= Objective =
Could you rewrite all of the records below, requests included, with every coordinate in the answers shifted by -40? Leave the pictures out.

-- Start Records for this exercise --

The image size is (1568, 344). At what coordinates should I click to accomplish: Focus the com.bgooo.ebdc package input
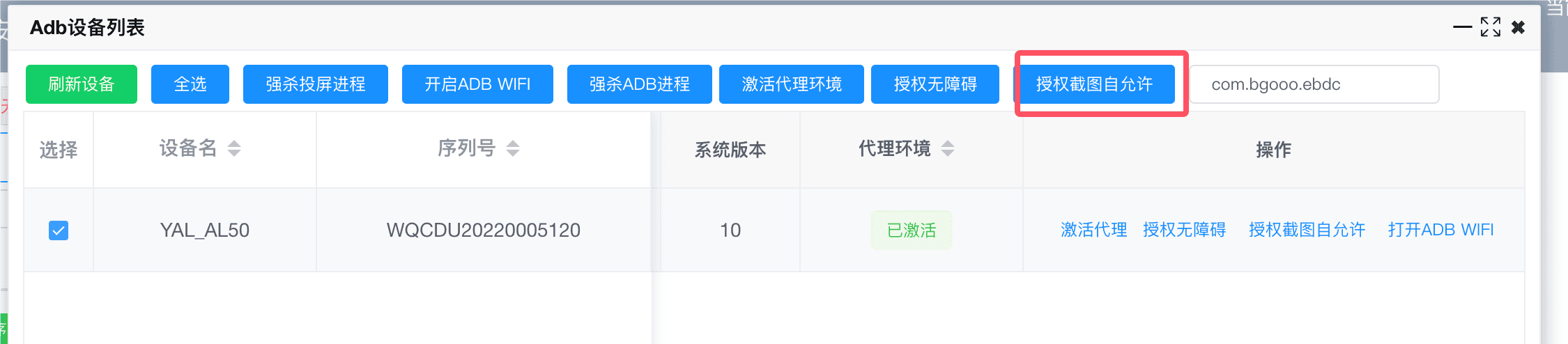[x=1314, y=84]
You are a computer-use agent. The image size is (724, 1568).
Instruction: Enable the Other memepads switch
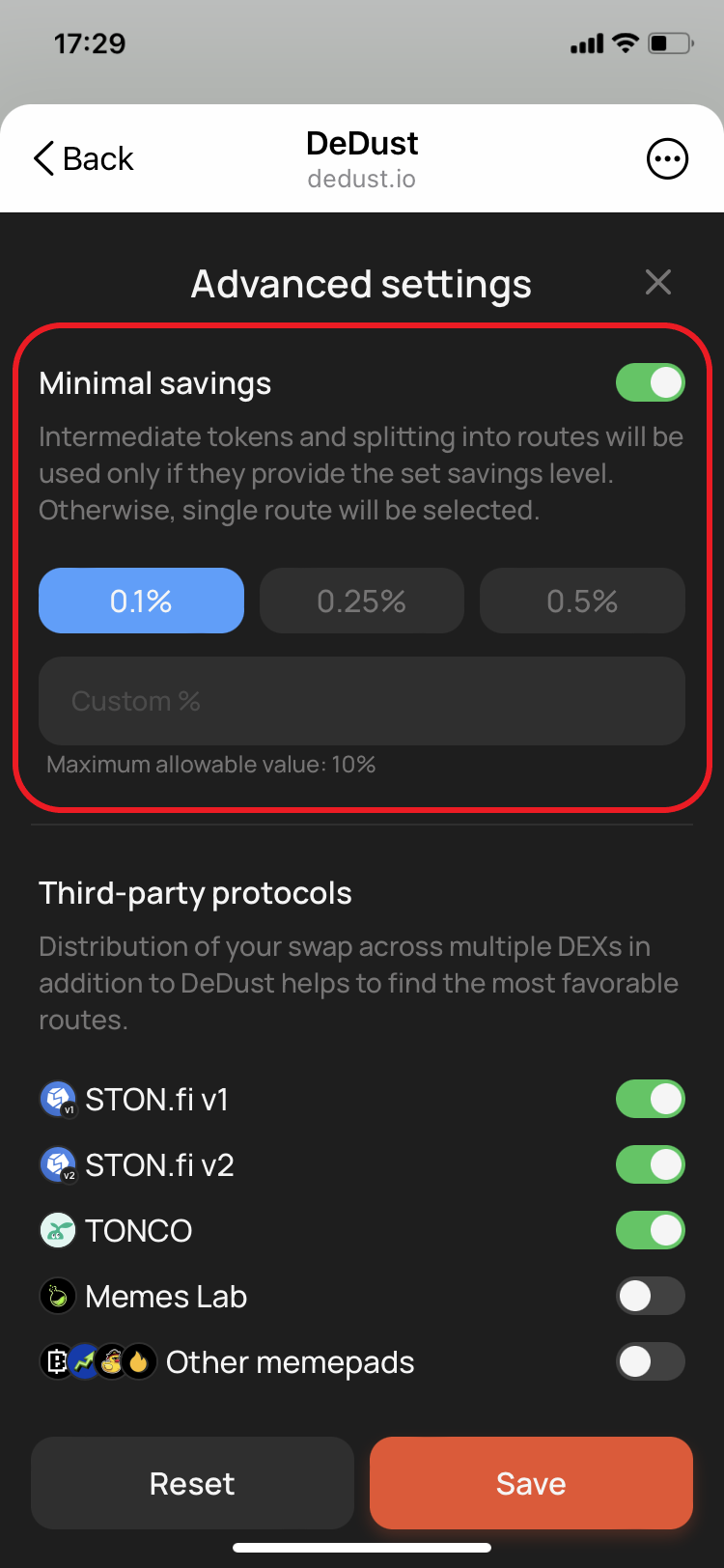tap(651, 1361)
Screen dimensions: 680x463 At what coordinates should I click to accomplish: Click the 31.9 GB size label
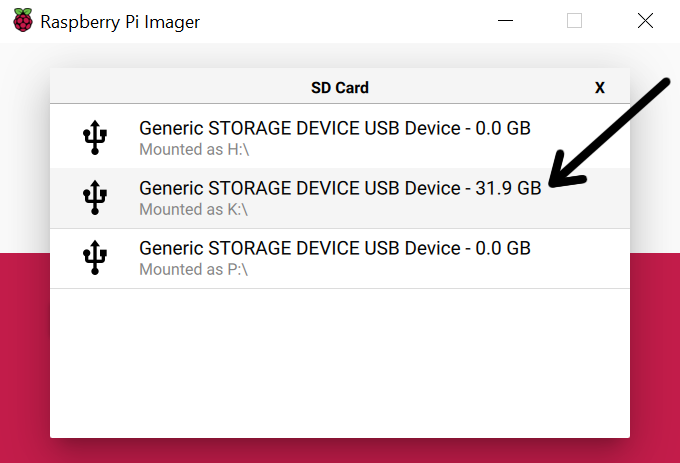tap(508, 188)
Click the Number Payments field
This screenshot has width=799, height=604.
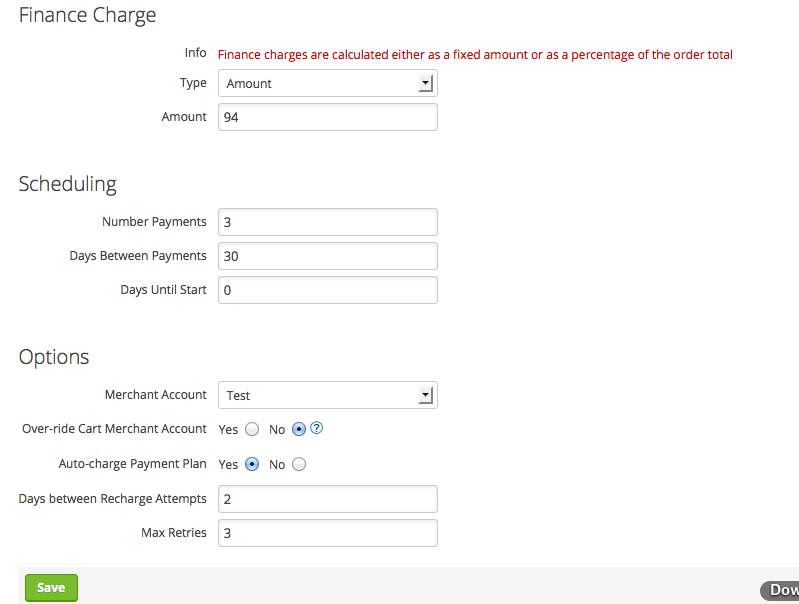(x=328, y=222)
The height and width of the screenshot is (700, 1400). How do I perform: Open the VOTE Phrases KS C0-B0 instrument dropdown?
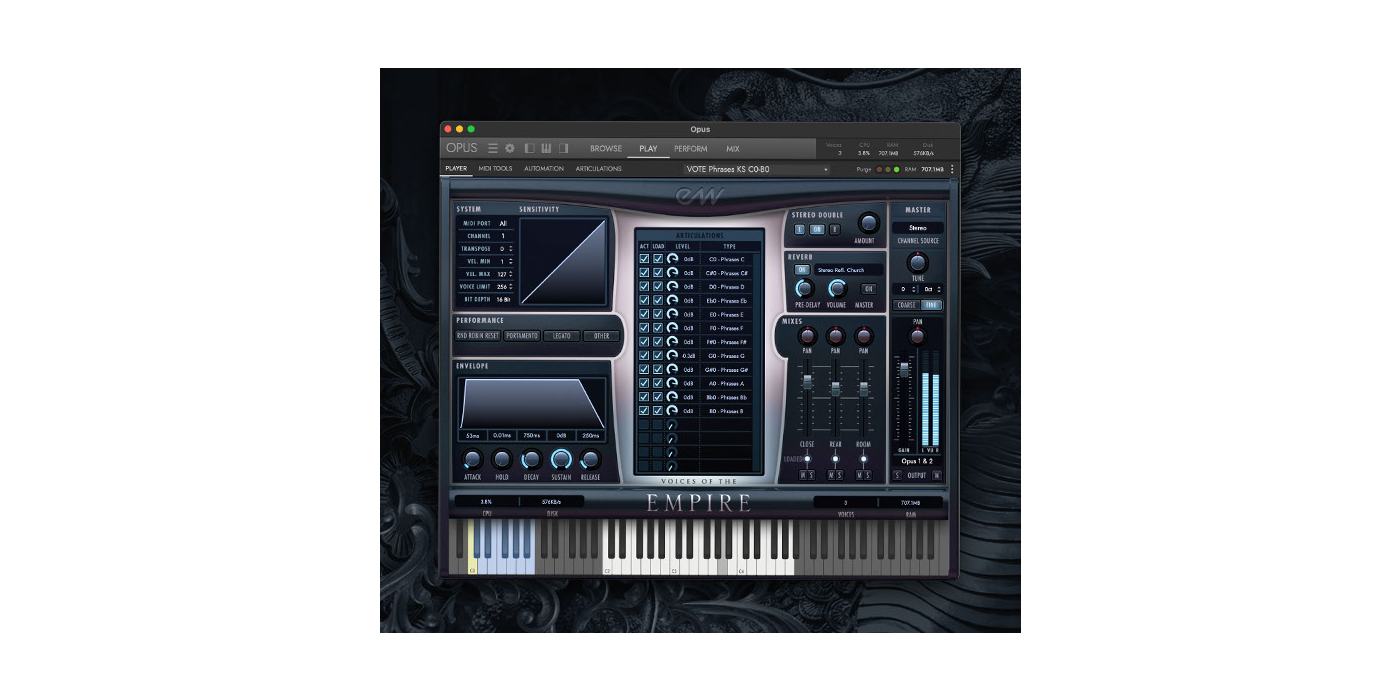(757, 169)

-- End Records for this exercise --

= Written solution =
The image size is (1568, 344). At what coordinates should I click to accomplish: Focus the com.bgooo.ebdc package input
[x=1274, y=44]
You are a computer-use agent. The image size is (724, 1568).
Instruction: Enable the Other memepads switch
tap(611, 1321)
Screen dimensions: 680x463 At what coordinates should I click to accomplish: Click the 31.9 GB size label
tap(468, 148)
Click the Number Payments field
This screenshot has width=799, height=604.
(x=288, y=182)
The height and width of the screenshot is (700, 1400). How do I perform: Open the VOTE Phrases KS C0-B0 instrument dropdown?
(717, 129)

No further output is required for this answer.